In realtà il bambino è mandato
presso una brava balia campagnola che si occuperà di lui insieme al proprio
figlio.
Michel Foucault
ha dimostrato benissimo quale unità profonda legasse
tutti coloro che venivano radunati nell'ospedale generale nel XVII secolo, e
che per noi sono eterocliti, perché noi li chiameremmo malati, debilitati,
poveri, folli e «libertini» secondo il significato dell'epoca, cioè liberi
pensatori.
Che c'è dunque di comune tra tutte
queste persone? che non lavorino o siano dissipatori,
sono degli oziosi che si vuole riformare facendoli lavorare.

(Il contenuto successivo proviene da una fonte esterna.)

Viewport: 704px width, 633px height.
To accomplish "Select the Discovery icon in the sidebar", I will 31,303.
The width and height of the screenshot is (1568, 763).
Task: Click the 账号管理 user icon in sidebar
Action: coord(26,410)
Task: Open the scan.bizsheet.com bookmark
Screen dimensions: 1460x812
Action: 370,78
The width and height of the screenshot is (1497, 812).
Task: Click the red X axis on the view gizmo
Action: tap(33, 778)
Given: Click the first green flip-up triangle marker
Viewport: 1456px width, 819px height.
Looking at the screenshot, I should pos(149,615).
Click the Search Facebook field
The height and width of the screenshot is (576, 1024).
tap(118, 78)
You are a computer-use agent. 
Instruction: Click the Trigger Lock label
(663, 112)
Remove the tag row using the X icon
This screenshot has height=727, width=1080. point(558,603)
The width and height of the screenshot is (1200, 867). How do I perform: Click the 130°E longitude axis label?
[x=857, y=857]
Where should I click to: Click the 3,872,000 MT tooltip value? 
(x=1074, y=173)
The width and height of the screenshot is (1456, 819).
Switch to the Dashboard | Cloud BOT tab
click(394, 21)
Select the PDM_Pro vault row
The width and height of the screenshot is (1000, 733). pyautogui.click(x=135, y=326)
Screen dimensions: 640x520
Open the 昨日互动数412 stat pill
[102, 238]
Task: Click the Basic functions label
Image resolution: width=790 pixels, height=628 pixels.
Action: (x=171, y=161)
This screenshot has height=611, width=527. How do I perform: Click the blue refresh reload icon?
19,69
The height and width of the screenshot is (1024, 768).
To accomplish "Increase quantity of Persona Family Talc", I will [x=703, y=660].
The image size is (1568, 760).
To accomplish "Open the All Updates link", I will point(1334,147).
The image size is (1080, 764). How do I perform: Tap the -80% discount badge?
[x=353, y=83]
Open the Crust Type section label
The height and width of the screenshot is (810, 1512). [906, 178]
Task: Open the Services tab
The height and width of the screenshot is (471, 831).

Curiosamente d'altronde li si farà lavorare in modo simbolico, gli si farà cioè fare
un lavoro che non serve a niente o quasi a niente, ma per la morale sarà detto
che si sono fatti lavorare. A questo punto possiamo constatare che il binomio colpevole-infelice è rimasto legato in modo molto
forte, ma che il carattere sacro dell'infelice è completamente scomparso, e
che l'infelicecolpevole, il colpevole reputato infelice e l'infelice sempre
reputato colpevole, è ridefinito come essere semplicemente pericoloso, e
pericoloso in quanto non partecipa al lavoro comune. L'orfanotrofio comparirà
come una specializzazione per i più giovani dell'ospedale generale che da
principio, bisogna sottolinearlo, e per lungo tempo
ancora ha accolto indistintamente i bambini e gli adulti (ad esempio ancora
nel XIX secolo in Oliver Twist). Più tardi, questa
sezione specializzata dell'ospedale generale potrà essere ritradotta
in una specie di democratizzazione di quelle istituzioni altamente
aristocratiche, di quelle prigioni dorate che sono i collegi e i conventi.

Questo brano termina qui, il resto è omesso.